● **TEKS SUMBER**
________________
Semasa hidup, Sayedee juga merupakan Wakil Presiden Partai Oposisi Jamaat-e-Islami, sebuah kelompok politik garis keras dengan banyak pengikut meskipun dilarang.
Partai tersebut tetap kontroversial karena mendukung kelanjutan persatuan Bangladesh dengan Pakistan. Selama perang saudara tahun 1971 yang brutal di negara tersebut.
Sayedee pun menjadi terkenal pada 1980-an setelah ia mulai berkhotbah di beberapa masjid utama negara mayoritas Muslim.
Di masa kejayaan Sayedee, ia mampu menarik ratusan ribu orang untuk mendengarkan pidatonya.
Protes Massal Usai Vonis
Keyakinannya satu dekade lalu oleh pengadilan kejahatan perang, menuai kritikan dari kelompok Hak Asasi Manusia (HAM) karena beberapa kekurangan prosedural.
Sehingga, memicu protes paling mematikan dalam sejarah Bangladesh dengan setidaknya 100 orang tewas dalam bentrokan berikutnya.
________________
● **DATA YANG DITAMPILKAN**

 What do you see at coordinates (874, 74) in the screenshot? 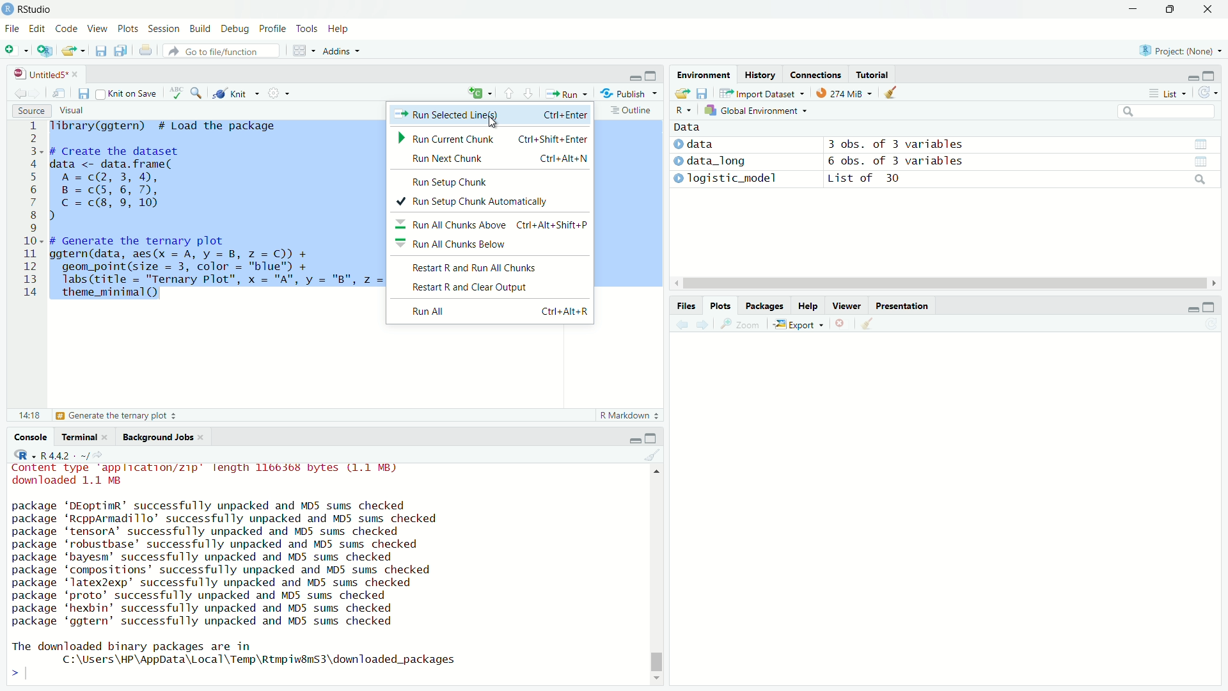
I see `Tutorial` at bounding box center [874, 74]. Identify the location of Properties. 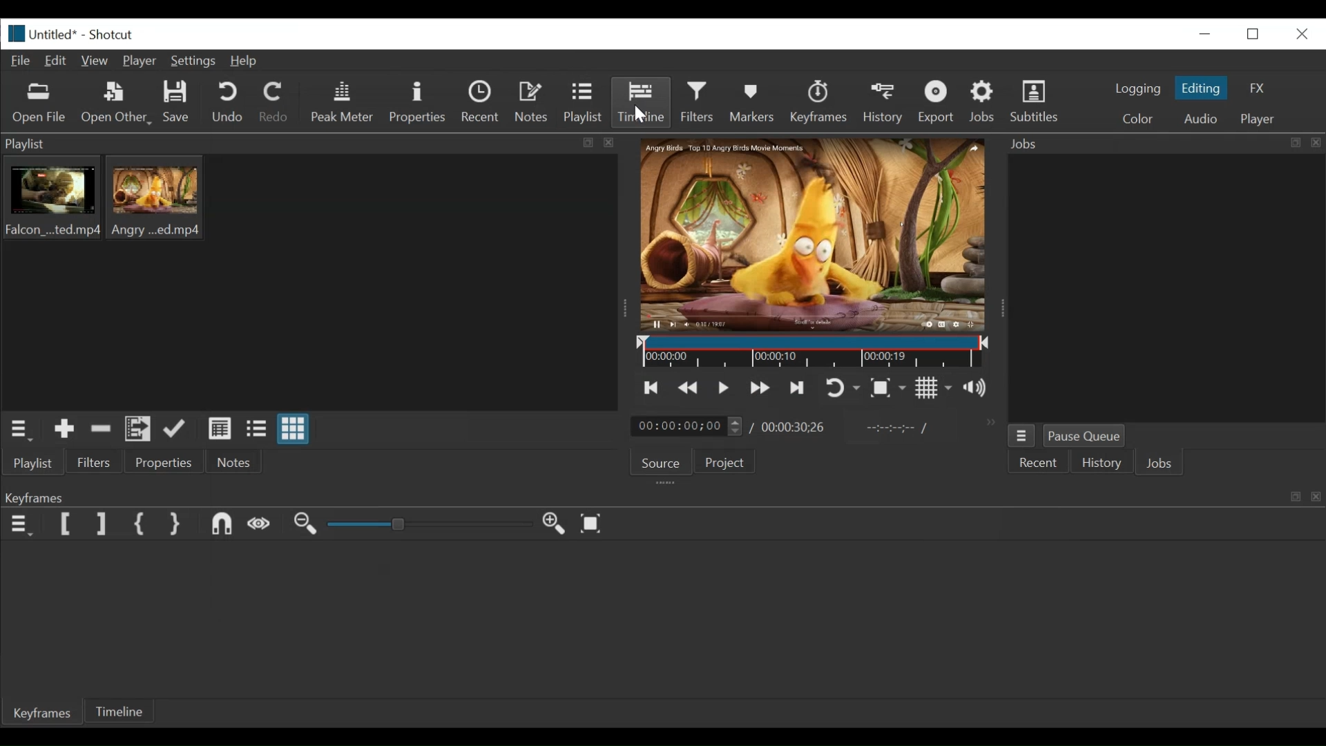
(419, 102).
________________
● **PETUNJUK**
- A) Tentukan apakah setiap pernyataan berikut sesuai dengan teks sumber di atas, lalu jawab ya atau tidak disertai kutipan kata-kata yang menentukan dari teks itu. (i) Sayedee mulai dikenal pada tahun 1980-an setelah berkhotbah di masjid-masjid utama. (ii) Jamaat-e-Islami adalah partai yang sedang berkuasa. (iii) Bentrokan setelah vonis menewaskan sedikitnya 100 orang.
- B) Tuliskan kembali bagian teks sumber yang dibuka dengan kata-kata berisi "Semasa hidup, Sayedee" dan ditutup dengan "di negara tersebut.", tanpa mengubah satu huruf pun.

● **KUNCI JAWABAN**
- A)
(i) Ya: "Sayedee pun menjadi terkenal pada 1980-an setelah ia mulai berkhotbah di beberapa masjid utama negara mayoritas Muslim."
(ii) Tidak: "Wakil Presiden Partai Oposisi Jamaat-e-Islami"
(iii) Ya: "setidaknya 100 orang tewas dalam bentrokan berikutnya"

- B)
Semasa hidup, Sayedee juga merupakan Wakil Presiden Partai Oposisi Jamaat-e-Islami, sebuah kelompok politik garis keras dengan banyak pengikut meskipun dilarang.
Partai tersebut tetap kontroversial karena mendukung kelanjutan persatuan Bangladesh dengan Pakistan. Selama perang saudara tahun 1971 yang brutal di negara tersebut.